Print version ISSN 1025-5583


ROSALES, Jaime. Use of genotoxíc markers for the evaluation of farmers exposed to organophosphorous pesticides. An. Fac. med. [online]. 2015, vol.76, n.3, pp.247-252. ISSN 1025-5583.

Introduction: Organophosphorous pesticides are compounds used to control pests in agricultural activities. They generate potential occupational exposure associated with acute and chronic poisoning manifested by biochemical, molecular and genetic alterations that may be assessed using genotoxic markers. Objective: To evaluate genotoxicologic markers use for assessing farmers exposed to organophosphate pesticides. Design: Observational, analytical, cross-sectional study with control group. Institution: Asparagus Agro Exportation Company in District of Virú, La Libertad. Interventions: Enzyme activity of serum (BChE) and erythrocyte cholinesterase (AChE), and genotoxicity assays (chromosome aberrations, comet assay and micronucleus) were assessed in 59 workers exposed to pesticides (exposed group) and 50 individuals not exposed to pesticides (control group). Main outcome measures: Enzyme activity of serum (BChE) and erythrocyte cholinesterase (AChE), and genotoxicity assays (chromosome aberrations, comet assay and micronucleus). Results: Average age of the exposed and control groups were respectively 39.6 ± 10.8 and 34.0 ± 11.5 years. Referring to BChE activity, significant difference (p <0.001) was found between the exposed group (4733.0 ± 1350.1 U/L) and control group (7075.0 ± 1674.0 U/L). The contrary occurred in the AChE activity between the exposed (4867.0 ± 632.2 U/L) and control group (5051.0 ± 505.5 U/L).

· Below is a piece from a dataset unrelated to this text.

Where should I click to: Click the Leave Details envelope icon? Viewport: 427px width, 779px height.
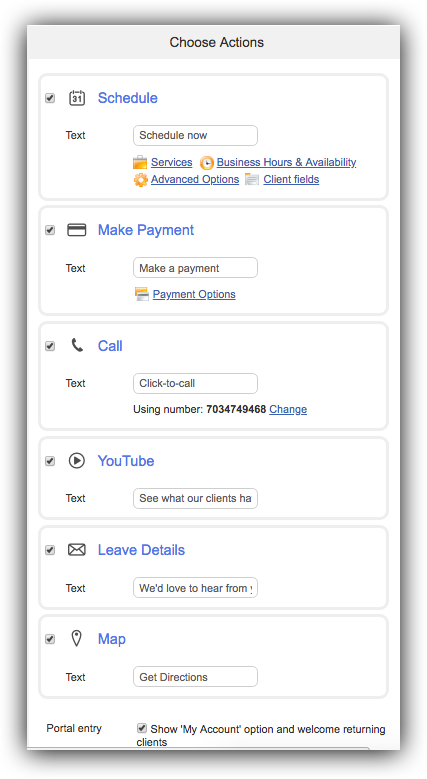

Furthermore, there was evident inhibition of both enzymes below the reference value in 9 workers. No significant difference was observed in genotoxic markers, except for buccal epithelium cells micronuclei count, nucleoplasmic bridges, buddings, binucleation and karyorrhexis. In comet assay DNA damage evaluation (p <0.05) mean queue intensity was 8.28 ± 1.85 (range: 6.06­ 15.75) and 7.30 ± 1.25 (range: 4.04-9.41) for the exposed and control groups, respectively. Conclusions: Use of genotoxicologic markers provided relevant information to predict cnacer-associated risk considering the initial event is damage to deoxyribonucleic acid (DNA) at any stage of the cell cycle. Significant association between genotoxic effects and exposure to organophosphorous pesticides was demonstrated by BChE inhibition.

Keywords : Insecticides, Organophosphate; Serum cholinesterase; Erythrocyte cholinesterase; Comet assay; Micronuclei; Chromosomal aberrations.